Aurora kinases (AURKs) are conserved serine/threonine kinases, crucial in regulating cell cycle events. Mammalian oocytes express all three Aurk isoforms throughout meiosis, with AurkA being the predominant isoform. Inhibition of all AURK isoforms by pharmacological means disrupts oocyte meiosis. Therefore, AurkA short interfering RNA (siRNA) was performed to silence AurkA gene expression in mouse oocytes and to further assess the function of AurkA during meiosis by analyzing subsequent loss-of-function oocyte phenotypes.

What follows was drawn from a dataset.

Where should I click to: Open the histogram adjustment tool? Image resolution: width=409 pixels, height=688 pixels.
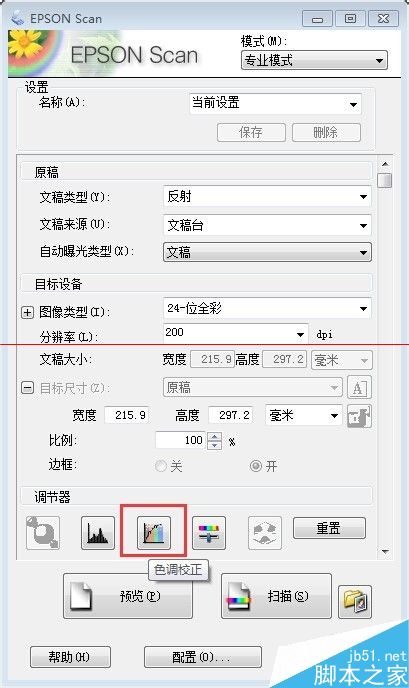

Results indicated that AurkA siRNA applied in our experiments specifically knocked down both AurkA gene and protein expression without influencing transcript levels of AurkB/AurkC and other endogenous protein expression, such as GAPDH and ERK-2. AURKA was not essential for resumption of meiosis, but it potentiated oocyte meiotic progression. Knockdown of AurkA led to a significant reduction in the number of oocytes proceeding to metaphase II (MII). AurkA siRNA resulted in abnormal spindle assembly, improper localization of microtubule organizing centers (MTOCs) and misalignment of chromosomes in metaphase I (MI) oocytes. Co-immunoprecipitations demonstrated that AURKA was physically associated with phospho-Histone H3 ser10 in meiotic oocytes. AurkA siRNA dramatically reduced Histone H3 ser10 phosphorylation, but not ser28, and resulted in a significant increase of abnormal chromosome segregation in MII oocytes. In conclusion, as a predominant isoform among Aurks in oocytes, AurkA plays critical roles in mouse oocyte meiosis by regulating spindle and chromosome dynamics.